Christopher’s Ongoing Look at Language, Part II: History of Language

As I noted in my first blog entry here, we spend a lot of time doing the business of language, but amazingly little time talking about language itself. In that article, I took on the surprisingly tricky question of determining just how many languages there are. Today, I would like to talk a bit about the history of language.

Sadly, there were no time-travelers about with recording devices in hand to witness the birth of language. As a result, we can only hypothesize about language’s origins. Opinions vary wildly: some researchers think we have possessed speech in at least rudimentary form for as long as 2.3 million years, since our ancestor Homo habilis. Others believe it is far more recent and that only our current evolutionary iteration, Homo sapiens, has possessed this gift, which would put it as recently as 50,000 and as long as 200,000 years ago.

But we have to make a clear distinction here between speech and language. While we may have had speech (i.e., the ability to make intelligible sounds) for a very long time, full-blown language (a coherent system of speech with structure and rules used to communicate complex ideas) is definitely much more recent and probably doesn’t pre-date Homo sapiens.

Using methods similar to the linguistic analysis that led to the theoretical Proto-Indo-European language that is supposed to be the root of most European languages (among others), researchers have determined that the current diversity of world languages would have required about 100,000 years to develop its present level of complexity and diversity, which just so happens to dovetail nicely with the rise and spread of Homo sapiens. And a recent discovery that pushes back the first known use of paint to around 100,000 years ago would also seem to argue in favor of that being the latest possible date for language to be in use. (Producing and using paint are of course not direct links to language development, but I find it hard to grasp how a group of primates lacking language could even formulate the desire – never mind carry out the work – to fashion a paint production workshop and employ those pigments. To my mind, paint is tightly bound to abstract thought because unlike, say, a hammer or ax, it is not a strictly utilitarian technology.) An even more recent study suggests that more complex, structured language evolved from a precursor spoken in East Africa about 50,000 years ago, so that 100,000 to 50,000 year time frame seems pretty well established by those bookends.

Regardless of the when, once language did take hold, it was here to stay. No crude tool we had ever developed was nearly as powerful as language. Now knowledge could be spread effectively and quickly, sending technological achievement on a path that led to ever-faster innovation. And with language came the birth of ideas as opposed to just technology and know-how. While it may be a bit slower and trickier, you can fashion pretty effective tools and show someone else how to use them without language; but without language, you can’t have true ideas, those little packets of abstract thought that give rise to the Really Big Things. In other words, you can have a hammer without language, but you can’t conceive or share the significance of that hammer and its meaning to you without language.

So language was the one thing all human populations took with them as they colonized the planet, and as they did, it invariably changed. Fast forward to today and we find ourselves with between 6000 and 7000 languages belonging to many different families. Of those families, though, just five make up roughly 85% of all speakers: Indo-European, Sino-Tibetan, Altaic, Niger-Congo and Afro-Asiatic.

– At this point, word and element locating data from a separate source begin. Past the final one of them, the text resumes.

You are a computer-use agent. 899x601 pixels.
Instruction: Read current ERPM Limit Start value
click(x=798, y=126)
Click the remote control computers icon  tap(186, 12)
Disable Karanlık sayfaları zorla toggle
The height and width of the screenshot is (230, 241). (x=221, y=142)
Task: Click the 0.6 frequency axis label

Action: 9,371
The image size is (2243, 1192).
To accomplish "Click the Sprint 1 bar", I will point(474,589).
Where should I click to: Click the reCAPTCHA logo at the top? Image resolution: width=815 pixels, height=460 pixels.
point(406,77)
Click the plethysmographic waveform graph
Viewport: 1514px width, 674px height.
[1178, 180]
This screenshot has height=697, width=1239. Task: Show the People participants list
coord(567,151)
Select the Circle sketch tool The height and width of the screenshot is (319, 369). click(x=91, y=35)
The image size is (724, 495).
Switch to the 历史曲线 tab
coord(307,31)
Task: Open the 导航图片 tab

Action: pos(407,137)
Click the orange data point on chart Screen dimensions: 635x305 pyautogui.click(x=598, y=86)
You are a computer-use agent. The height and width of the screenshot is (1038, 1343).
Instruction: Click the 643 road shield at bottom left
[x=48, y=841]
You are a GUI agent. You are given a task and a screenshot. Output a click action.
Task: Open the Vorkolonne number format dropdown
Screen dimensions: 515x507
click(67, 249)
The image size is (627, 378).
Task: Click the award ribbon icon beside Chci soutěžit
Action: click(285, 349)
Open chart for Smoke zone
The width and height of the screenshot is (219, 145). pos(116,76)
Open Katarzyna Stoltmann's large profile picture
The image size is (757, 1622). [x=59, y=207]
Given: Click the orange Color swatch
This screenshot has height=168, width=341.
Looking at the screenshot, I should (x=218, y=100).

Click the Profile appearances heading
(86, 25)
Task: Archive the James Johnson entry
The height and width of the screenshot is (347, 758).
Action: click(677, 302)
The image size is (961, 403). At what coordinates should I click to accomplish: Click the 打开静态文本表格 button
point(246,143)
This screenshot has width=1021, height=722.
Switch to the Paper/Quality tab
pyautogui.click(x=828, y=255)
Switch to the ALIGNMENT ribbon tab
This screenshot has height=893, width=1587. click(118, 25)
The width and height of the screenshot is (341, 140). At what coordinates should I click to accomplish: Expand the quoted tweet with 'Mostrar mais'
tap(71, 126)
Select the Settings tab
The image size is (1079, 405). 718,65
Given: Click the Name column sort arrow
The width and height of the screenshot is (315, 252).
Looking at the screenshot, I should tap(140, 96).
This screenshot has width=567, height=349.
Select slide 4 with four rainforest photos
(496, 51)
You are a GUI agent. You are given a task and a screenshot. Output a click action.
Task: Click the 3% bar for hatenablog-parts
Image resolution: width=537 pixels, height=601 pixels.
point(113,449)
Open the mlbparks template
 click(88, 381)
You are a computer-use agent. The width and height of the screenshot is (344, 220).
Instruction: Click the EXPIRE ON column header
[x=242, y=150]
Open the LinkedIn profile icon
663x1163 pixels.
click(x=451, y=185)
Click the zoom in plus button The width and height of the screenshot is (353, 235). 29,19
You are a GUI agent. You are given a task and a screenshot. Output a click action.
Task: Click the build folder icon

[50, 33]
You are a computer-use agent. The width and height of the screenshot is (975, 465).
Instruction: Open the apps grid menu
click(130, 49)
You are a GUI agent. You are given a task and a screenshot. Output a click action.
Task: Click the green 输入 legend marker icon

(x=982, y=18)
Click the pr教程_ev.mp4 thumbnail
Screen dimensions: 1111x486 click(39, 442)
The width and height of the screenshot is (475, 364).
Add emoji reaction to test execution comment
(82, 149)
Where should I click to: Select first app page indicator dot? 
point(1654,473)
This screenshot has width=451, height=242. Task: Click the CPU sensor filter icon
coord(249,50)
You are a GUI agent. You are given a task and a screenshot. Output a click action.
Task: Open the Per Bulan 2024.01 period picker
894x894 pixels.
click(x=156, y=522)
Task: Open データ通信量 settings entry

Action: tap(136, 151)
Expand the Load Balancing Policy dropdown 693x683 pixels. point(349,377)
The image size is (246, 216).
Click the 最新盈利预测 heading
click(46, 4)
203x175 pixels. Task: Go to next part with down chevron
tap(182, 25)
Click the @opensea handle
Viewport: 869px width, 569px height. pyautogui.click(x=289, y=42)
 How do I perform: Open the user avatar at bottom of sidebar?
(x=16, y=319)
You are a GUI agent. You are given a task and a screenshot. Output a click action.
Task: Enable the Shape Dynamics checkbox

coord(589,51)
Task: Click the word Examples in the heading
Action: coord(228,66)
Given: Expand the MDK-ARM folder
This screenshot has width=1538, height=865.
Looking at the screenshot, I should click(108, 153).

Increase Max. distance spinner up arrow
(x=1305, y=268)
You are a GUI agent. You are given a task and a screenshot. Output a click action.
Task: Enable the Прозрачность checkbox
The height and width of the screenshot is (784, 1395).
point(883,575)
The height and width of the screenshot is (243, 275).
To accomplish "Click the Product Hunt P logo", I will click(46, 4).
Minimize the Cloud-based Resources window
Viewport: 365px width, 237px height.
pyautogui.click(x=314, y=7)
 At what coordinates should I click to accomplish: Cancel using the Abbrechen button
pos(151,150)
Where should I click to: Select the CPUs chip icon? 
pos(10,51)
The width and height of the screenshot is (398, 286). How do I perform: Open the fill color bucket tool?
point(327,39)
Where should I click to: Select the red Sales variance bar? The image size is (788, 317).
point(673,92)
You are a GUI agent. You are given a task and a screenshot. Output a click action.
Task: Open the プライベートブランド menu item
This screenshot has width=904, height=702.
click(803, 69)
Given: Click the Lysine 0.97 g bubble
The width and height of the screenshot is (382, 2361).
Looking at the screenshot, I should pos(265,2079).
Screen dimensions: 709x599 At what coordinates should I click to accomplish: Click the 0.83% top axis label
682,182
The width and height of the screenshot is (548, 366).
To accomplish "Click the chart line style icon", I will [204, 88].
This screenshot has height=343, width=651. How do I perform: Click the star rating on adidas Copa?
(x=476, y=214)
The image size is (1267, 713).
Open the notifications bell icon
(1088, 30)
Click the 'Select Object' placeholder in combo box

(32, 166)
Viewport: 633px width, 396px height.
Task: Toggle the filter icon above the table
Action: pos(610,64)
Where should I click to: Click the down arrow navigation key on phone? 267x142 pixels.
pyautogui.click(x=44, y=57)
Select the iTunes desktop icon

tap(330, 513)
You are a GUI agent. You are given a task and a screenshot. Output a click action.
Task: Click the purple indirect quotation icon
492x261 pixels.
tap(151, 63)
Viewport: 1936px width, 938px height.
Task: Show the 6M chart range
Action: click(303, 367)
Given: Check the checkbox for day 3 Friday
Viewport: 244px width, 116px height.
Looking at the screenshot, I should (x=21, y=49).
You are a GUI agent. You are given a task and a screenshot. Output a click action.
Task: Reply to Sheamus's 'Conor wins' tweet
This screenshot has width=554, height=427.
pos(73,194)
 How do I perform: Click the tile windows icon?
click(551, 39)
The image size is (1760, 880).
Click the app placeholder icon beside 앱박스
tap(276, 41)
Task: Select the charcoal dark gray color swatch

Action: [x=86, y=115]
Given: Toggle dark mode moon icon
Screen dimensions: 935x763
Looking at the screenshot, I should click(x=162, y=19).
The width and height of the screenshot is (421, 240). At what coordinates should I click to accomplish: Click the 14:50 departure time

And what of the future of language? It’s impossible to say for sure, but I think that if we maintain and build upon our current trends in technology and its accompanying degree of interconnectedness, we will slowly move towards just a few world languages – and maybe just one. That vision of the future is also supported by the fact that languages are disappearing at an alarming rate these days, with the last native speakers of unused languages dying off slowly but surely. But yikes, if we whittle it down to just one language, that means I will be out of a job! Fortunately for my job security, however, that process will take hundreds of years. In the meantime, I will keep plugging away at the business of helping to empower people to communicate globally.